Task requirements
Rescale the material from the line containing "727x605 pixels. At" through the line containing "click(x=38, y=36)" by rewriting those lines, requests unchanged, with each click coordinate in the answers multiplied by 2.25 and rounded to a whole number, halves up. Leave the pictures out.

Working data
....

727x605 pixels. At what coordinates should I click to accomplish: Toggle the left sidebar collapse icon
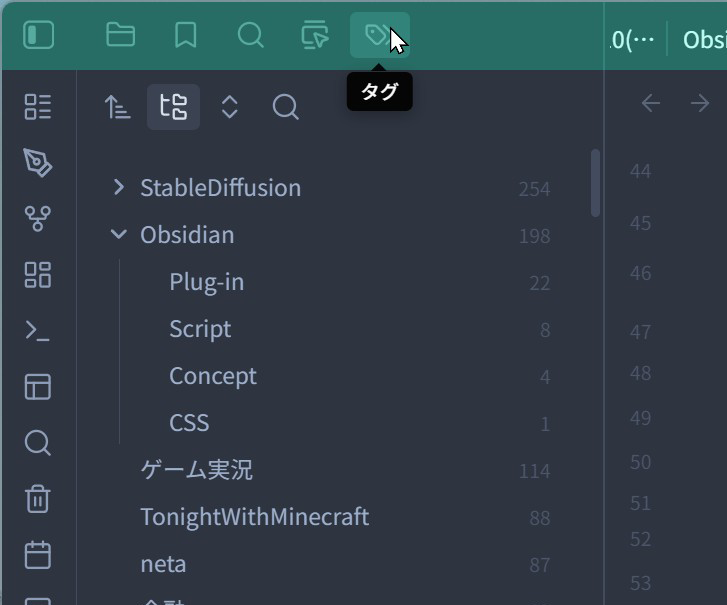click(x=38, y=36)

....

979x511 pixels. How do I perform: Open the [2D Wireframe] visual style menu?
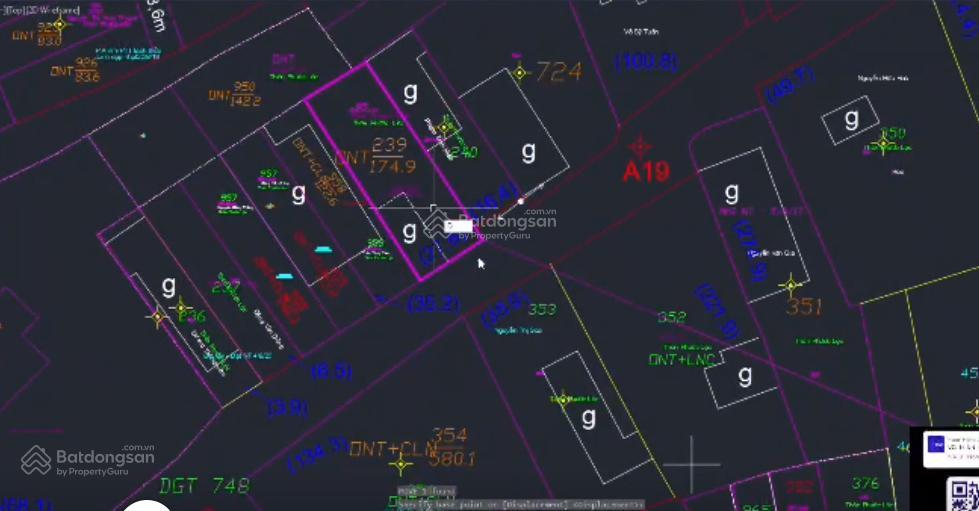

....

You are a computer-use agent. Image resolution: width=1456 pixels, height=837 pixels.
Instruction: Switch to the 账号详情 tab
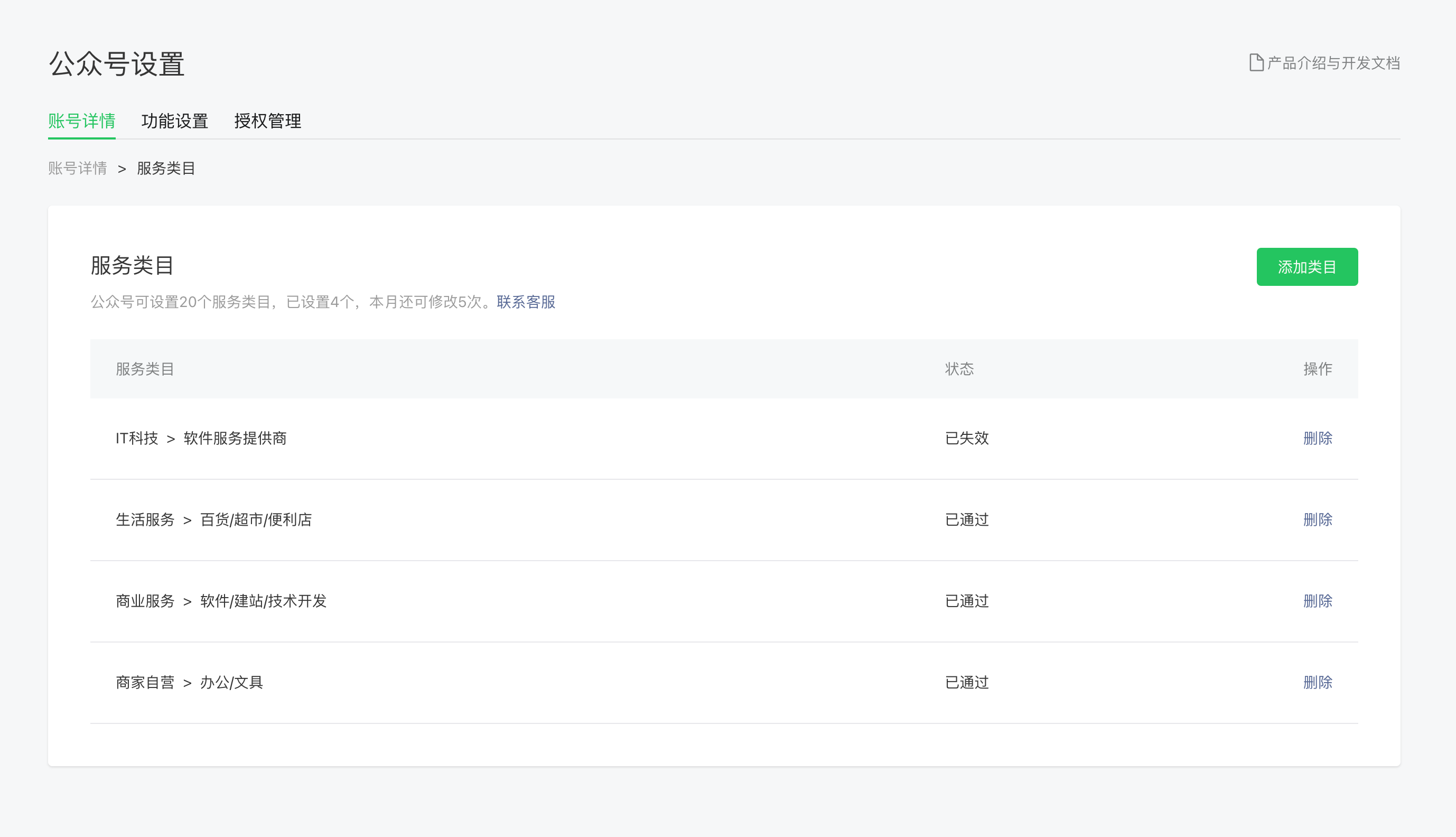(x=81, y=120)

....

Response to this exercise
727x605 pixels. At what coordinates should I click to accomplish: Toggle the left sidebar collapse icon
click(x=86, y=81)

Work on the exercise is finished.